As she climbs the steps onto the converted semi-trailer stage and waits by the microphone, green contestant ribbon pinned to her overalls, she is about to become the first fiddler to compete in a Carson City contest in more than 20 years.
In her left hand, she carefully holds her one-16th-sized instrument by the neck. She checks out the scenery behind her - a pair of cartoonish cacti and a wolf howling to a yellow saucer moon - before bowing her fiddle. Her guitar-playing accompanist crouches beside her and the pair rip into the old-time hoedown, "Arkansas Traveler."
The sound of the fiddle is pensive and sweet, a little scratchy and a little soulful, filled with both sawdust and suntan lotion.
"Every fiddler develops their own style at an early age," said Randy Pollard of Minden, current state champion and organizer of the Carson City Rendezvous' Old-time Fiddle Contest on Saturday.

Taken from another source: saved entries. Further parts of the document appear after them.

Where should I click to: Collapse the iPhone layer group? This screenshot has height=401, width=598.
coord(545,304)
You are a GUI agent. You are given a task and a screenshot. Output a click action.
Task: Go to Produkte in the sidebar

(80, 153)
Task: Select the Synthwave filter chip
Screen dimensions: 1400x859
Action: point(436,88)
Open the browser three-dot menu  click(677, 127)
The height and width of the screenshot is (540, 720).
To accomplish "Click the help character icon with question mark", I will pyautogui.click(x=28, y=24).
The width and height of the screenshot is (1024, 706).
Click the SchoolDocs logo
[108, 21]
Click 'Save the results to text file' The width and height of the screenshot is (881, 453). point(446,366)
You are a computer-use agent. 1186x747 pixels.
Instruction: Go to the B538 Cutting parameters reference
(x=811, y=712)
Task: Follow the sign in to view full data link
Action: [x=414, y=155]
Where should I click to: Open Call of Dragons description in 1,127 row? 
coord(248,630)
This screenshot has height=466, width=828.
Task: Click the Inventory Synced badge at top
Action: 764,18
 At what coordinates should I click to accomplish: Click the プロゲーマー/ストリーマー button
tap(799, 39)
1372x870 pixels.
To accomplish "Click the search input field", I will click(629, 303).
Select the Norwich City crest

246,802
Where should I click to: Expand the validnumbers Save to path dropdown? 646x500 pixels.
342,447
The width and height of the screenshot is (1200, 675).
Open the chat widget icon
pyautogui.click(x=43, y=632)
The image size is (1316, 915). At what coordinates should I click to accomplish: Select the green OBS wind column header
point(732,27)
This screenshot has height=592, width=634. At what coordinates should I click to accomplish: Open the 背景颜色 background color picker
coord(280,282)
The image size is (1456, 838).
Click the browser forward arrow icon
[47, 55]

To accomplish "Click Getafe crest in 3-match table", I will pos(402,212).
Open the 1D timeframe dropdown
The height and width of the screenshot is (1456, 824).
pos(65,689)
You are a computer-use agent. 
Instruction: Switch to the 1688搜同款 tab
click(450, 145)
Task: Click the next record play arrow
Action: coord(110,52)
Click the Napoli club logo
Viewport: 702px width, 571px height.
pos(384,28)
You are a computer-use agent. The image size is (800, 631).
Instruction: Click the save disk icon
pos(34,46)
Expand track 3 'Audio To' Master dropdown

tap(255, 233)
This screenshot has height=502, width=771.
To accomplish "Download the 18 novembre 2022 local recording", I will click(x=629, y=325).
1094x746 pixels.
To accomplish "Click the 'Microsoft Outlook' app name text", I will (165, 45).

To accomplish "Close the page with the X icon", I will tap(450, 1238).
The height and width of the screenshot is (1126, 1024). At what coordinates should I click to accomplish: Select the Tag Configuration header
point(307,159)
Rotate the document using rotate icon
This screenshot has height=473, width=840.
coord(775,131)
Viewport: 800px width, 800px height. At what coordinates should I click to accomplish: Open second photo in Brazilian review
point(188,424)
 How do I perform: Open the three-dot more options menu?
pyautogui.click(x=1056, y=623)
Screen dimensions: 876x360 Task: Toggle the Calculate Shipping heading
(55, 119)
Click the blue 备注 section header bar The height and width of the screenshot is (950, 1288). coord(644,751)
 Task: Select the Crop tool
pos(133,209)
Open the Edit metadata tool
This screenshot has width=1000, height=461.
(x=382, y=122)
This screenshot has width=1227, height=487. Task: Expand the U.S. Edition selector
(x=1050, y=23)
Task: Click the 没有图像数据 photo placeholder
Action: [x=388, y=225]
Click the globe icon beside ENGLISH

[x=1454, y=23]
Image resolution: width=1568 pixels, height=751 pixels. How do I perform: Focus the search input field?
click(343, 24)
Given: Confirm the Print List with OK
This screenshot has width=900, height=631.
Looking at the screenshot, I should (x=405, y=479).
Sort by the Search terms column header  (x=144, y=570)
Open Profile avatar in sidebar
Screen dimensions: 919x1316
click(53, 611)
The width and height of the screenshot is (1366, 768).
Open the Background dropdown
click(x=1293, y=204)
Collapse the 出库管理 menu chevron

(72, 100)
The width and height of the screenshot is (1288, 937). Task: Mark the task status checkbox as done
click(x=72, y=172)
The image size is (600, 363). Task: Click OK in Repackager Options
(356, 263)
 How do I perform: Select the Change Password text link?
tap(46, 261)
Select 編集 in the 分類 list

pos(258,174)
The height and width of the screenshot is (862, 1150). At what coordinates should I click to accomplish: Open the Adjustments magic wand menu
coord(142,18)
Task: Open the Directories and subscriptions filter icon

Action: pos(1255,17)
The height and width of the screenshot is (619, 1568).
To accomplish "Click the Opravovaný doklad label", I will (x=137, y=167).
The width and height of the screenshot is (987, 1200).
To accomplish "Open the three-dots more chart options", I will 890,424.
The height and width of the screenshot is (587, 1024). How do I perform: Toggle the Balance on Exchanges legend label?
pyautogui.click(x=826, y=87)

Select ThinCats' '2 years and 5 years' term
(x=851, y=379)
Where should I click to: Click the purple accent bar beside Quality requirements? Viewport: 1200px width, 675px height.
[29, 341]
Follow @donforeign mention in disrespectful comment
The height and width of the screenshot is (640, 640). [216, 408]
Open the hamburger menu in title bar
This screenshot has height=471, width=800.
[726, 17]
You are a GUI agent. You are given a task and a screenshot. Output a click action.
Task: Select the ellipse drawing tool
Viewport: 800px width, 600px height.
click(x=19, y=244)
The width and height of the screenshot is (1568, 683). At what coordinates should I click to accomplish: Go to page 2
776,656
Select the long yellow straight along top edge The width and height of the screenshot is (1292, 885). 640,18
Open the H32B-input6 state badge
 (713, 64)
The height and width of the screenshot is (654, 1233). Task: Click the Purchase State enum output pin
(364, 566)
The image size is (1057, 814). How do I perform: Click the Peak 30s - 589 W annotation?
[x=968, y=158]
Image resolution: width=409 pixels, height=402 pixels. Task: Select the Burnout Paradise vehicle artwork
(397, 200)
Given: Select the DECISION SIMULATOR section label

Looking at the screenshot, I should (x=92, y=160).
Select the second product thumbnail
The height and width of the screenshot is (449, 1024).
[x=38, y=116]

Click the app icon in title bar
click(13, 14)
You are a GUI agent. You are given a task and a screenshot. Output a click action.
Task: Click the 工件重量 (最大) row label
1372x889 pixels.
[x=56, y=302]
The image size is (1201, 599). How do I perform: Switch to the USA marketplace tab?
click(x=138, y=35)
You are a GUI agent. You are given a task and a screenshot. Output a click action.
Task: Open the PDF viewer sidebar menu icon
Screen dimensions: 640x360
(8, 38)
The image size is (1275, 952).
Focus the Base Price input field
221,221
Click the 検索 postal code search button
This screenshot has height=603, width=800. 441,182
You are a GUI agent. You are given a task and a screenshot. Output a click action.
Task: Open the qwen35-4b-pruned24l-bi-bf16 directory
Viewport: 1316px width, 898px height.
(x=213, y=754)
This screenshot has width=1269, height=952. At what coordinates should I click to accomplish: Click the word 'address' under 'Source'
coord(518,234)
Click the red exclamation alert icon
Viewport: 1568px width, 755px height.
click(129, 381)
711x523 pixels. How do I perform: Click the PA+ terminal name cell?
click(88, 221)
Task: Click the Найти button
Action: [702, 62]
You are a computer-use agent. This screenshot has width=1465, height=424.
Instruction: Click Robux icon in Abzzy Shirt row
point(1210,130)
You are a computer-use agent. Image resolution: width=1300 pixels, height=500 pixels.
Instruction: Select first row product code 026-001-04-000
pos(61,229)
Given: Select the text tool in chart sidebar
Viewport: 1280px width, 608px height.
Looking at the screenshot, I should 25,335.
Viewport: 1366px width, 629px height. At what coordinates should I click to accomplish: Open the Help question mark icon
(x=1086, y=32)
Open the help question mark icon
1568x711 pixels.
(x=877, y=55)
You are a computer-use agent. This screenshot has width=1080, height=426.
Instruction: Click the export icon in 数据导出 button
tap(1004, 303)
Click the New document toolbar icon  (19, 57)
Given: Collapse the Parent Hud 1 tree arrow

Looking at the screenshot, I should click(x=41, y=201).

"It's a function of their personality."
"And every region has its own predominant style, too," he said. "There's Texas fiddling, Cajun fiddling down in New Orleans and Canadian-style fiddling up in the Pacific Northwest ... "
And unlike its more uptight cousin, the violin, fiddle players are actually encouraged to get loose with their instruments and most learn to play by ear as opposed to by sight.
"The two instruments actually complement each other," said Pollard, who believes that music education is one of the most important subjects a child can be taught.
"A violin and fiddle are tuned exactly the same," said contest emcee Tex Ash. "The only difference is you carry a violin in a case and a fiddle in a gunny sack," he laughed.
"The fiddle played an important role in the lives of the pioneers," said Pollard. "Every night they would sit around by the fire and dance."
Despite the down-home lemonade-stand friendliness of a fiddling contest, the judges seem to take things rather seriously. The five of them are literally sequestered in a soundproof trailer where they listen to the contest through an audio feed. They can only hear the fiddler's contest number and the songs they are going to do.
"They go out of their way to be fair," says Pollard. "That way, it's all about the music and nobody wins because maybe they look really cute up on stage or something."
That and the fact that there's more than $5,000 in prize money going out to the top five fiddlers competing in six different categories: Pee Wee (8 and under); Jr. Jr. (9-12); Junior (13-17); Adult (18-54); Senior (55 and over); and the Open division.
Pollard's daughter, Christina, and nephew Ryan both competed in the Pee Wee division.
For Christina, who's been playing for only 3 months, it was her first contest. She admitted to being a little nervous, but was excited that she got to play her favorite song, "Edelweiss."
"They're the next generation," said Pollard, hugging his daughter proudly. "I'd say fiddling is in good hands."